Por lo tanto, lee con atención esta palabras. Pesa tu vida y considera dónde deseas poner tus energías. La meta por supuesto es la Realización del Ser. Ello llegará naturalmente. Se necesita primero un cimiento, un cimiento nutrido a través de estudio pausado y ardiente, a través de llevar a cabo sadhana y de las exigencias que impone el guru sobre el aspirante. Esta es una hermosa encrucijada en tu vida. No te apresures. Lleva a cabo esta tarea y si deseas un entrenamiento más disciplinado e intenso, lleva acabo sadhana. Concluye tus asuntos mundanos. Luego podemos sentarnos juntos …"

Muy poca gente se halla familiarizada con los estados de conciencia elevados, ya que nunca los han experimentado. Es muy agradable aprender sobre ellos, y sin embargo, están fuera de nuestro alcance mientras no tengamos una experiencia directa de un estado elevado de conciencia expandida. La mente, en su densidad, nos mantiene sin conocer a nuestro Ser. Y luego obtenemos un poco de conocimiento de la existencia del Ser como resultado de que la mente se libera a sí misma de deseos y antojos, de odios y de temores y de las distintas y variadas cosas de la mente. Yo digo “cosas” porque si pudieras ver el odio, verías que es una cosa que vive con uno como un compañero. Si pudieras ver el temor, verías que es una cosa, y a medida que llega la comprensión, esa cosa llamada temor se aleja para no retornar jamás.

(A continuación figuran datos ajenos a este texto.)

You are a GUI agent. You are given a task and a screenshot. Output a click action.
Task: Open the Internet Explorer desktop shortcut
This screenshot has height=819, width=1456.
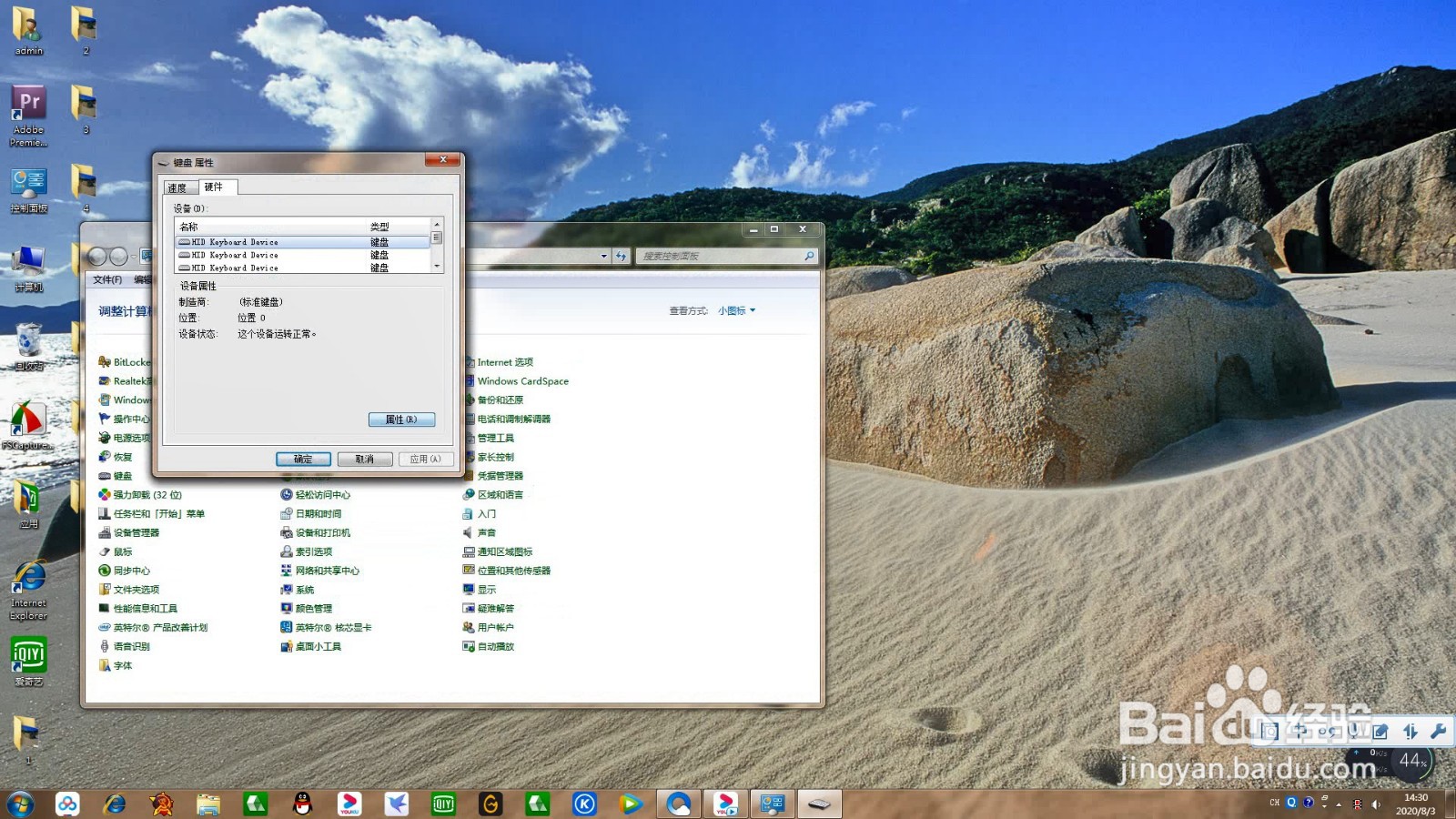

A medida que desarrollas la espiritualidad, es difícil de explicar lo que te das cuenta que sabes. Al principio sientes luz brillar interiormente, y piensas que esa luz la has creado con tu mente, pero a medida que aquietas tu mente, verás esa luz una y otra vez, y se hace más y más brillante, y luego te comienzas a preguntar qué es lo que hay en el centro de esa luz. “Si esa es la luz de mi verdadero Ser, por qué no aquieta la mente?”

Luego, a medida que vives la denominada “buena vida”, una vida que trata bien a tu conciencia, la luz se hace más y más brillante, y al contemplarla, tu penetras hacia el centro de esa luz, y comienzas a ver las diversas formas hermosas, formas más hermosas que las que puede ofrecer el mundo físico, colores hermosos, en ese dominio de cuatro dimensiones, más hermosos que los que el mundo material ofrece. Y entonces te dices a ti mismo, “Por qué formas? Por qué color, cuando las escrituras me dicen que soy intemporal, sin causa y sin forma?.” Y entonces buscas el color sin color y la forma sin forma. Pero la mente en sus diversos y variados aconteceres, como una película que se proyecta permanentemente, te trae hacia abajo y te mantiene oculto con sus ramificaciones.